Durch die gleichzeitige Aufnahme von Vitamin C und eisenhaltigen Nahrungsmitteln, wird die Bioverfügbarkeit von Nicht-Hämeisen um das drei– bis vierfache erhöht. Das Vitamin E ist förderlich, da es das Eisen während des Verdauungsprozesses bindet.

Weiters ist zu empfehlen, ein den Obst– und Gemüse-Konsum zu erhöhen, da die Fructose für eine gesteigerte Verfügbarkeit des Eisens sorgen kann. Obstsorten mit hohem Fruchtzucker-Gehalt sind Äpfel, Birnen und Weintrauben. Aber auch tierisch produzierter Honig liefert viel Fructose.

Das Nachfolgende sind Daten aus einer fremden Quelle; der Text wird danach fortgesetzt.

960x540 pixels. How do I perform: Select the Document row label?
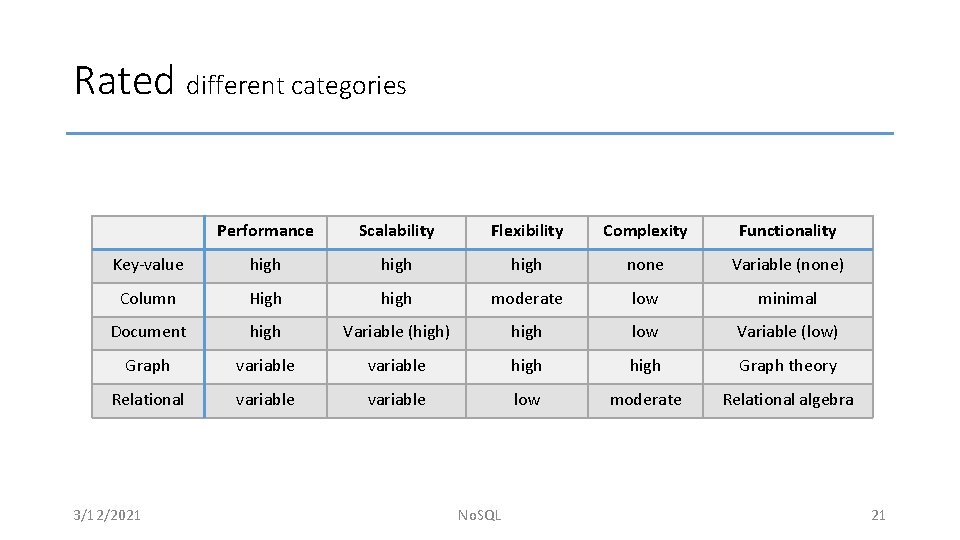pos(148,332)
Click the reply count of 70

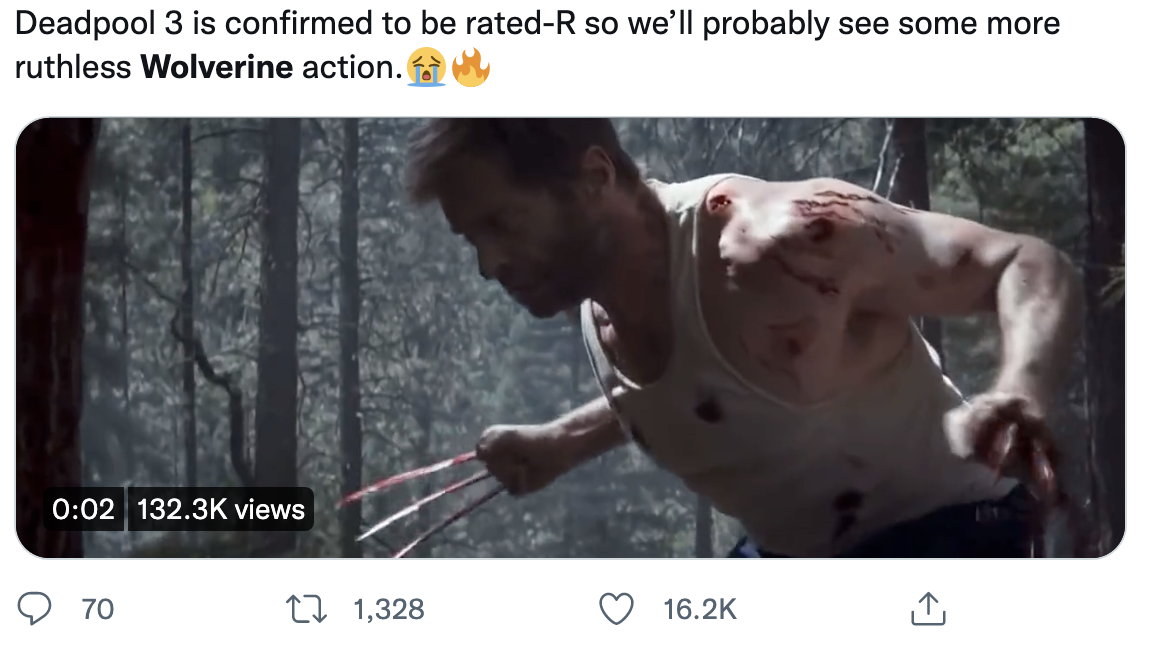click(97, 609)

Hemmend hingegen kann sich eine ballaststoffreiche Ernährungsweise auswirken. Ballaststoffe findet man überwiegend in Getreideprodukten, aber auch in Obst, Gemüse und in geringen Mengen ebenso in Milchprodukten. Weiters in Hülsenfrüchten wie Bohnen, Erbsen, Linsen und Kichererbsen. Das zeigt wiederum deutlich auf, dass gerade Veganer und Vegetarierinnen ein erhöhtes Risiko haben, an einem Eisenmangel zu leiden.

Geht Eisen beim Kochen verloren?

Generell zählen alle Mineralstoffe zu den hitzebeständigen Nährstoffen, so auch das Eisen. Beim Kochen kann die Hitze dem Eisen nicht wirklich etwas antun, jedoch werden gewisse Mengen ins Wasser ‚gespült‘, weshalb man bei der Zubereitung von Speisen so wenig Wasser wie möglich verwenden sollte. Bestenfalls verarbeitet man das verwendete Wasser, um somit sämtliche Nährstoffe verwerten zu können.

Anstatt das Gemüse zu kochen, solltest auf andere Zubereitungsmöglichkeiten zurückgegriffen werden. Am Schonendsten sind das Garen, das Dämpfen oder das Dünsten. Aber auch beim Backen, Frittieren und Braten gehen lediglich geringere Mengen des Nährstoffs verloren.

Fazit

Da das Eisen bei der Sauerstoff-Versorgung des Körpers eine wichtige Rolle spielt, sollten vor allem Leistungssportlerinnen und körperlich schwer arbeitende Personen für eine ausreichende Deckung sorgen, da es sonst zu einem raschen Leistungsabfall kommen könnte. Die ausreichende Zufuhr von Eisen ist nicht immer so einfach, wie es scheint, da der Körper nur einen geringen prozentualen Anteil des zugeführten Eisens verwerten kann. Dennoch ist es – wie bei allen anderen essenziellen Mikronährstoffen: achtest du auf eine natürliche und gesunde Ernährungsweise, dann sollte einer ausreichenden Eisenversorgung nicht viel im Wege stehen.

Nichtsdestotrotz haben Veganer und Vegetarierinnen ein erhöhtes Risiko, an einem Eisenmangel zu leiden, da deren Hauptnahrungsquellen aus pflanzlichen Lebensmitteln bestehen. Das sogenannte Nicht-Hämeisen in pflanzlichen Nahrungsmitteln ist um einiges schwieriger zu verwerten als das Hämeisen aus tierischen Erzeugnissen. Der gleichzeitige Konsum von Vitamin C, Vitamin E und Fructose, kann jedoch die Bioverfügbarkeit des Eisens aus pflanzlichen Lebensmitteln erhöhen.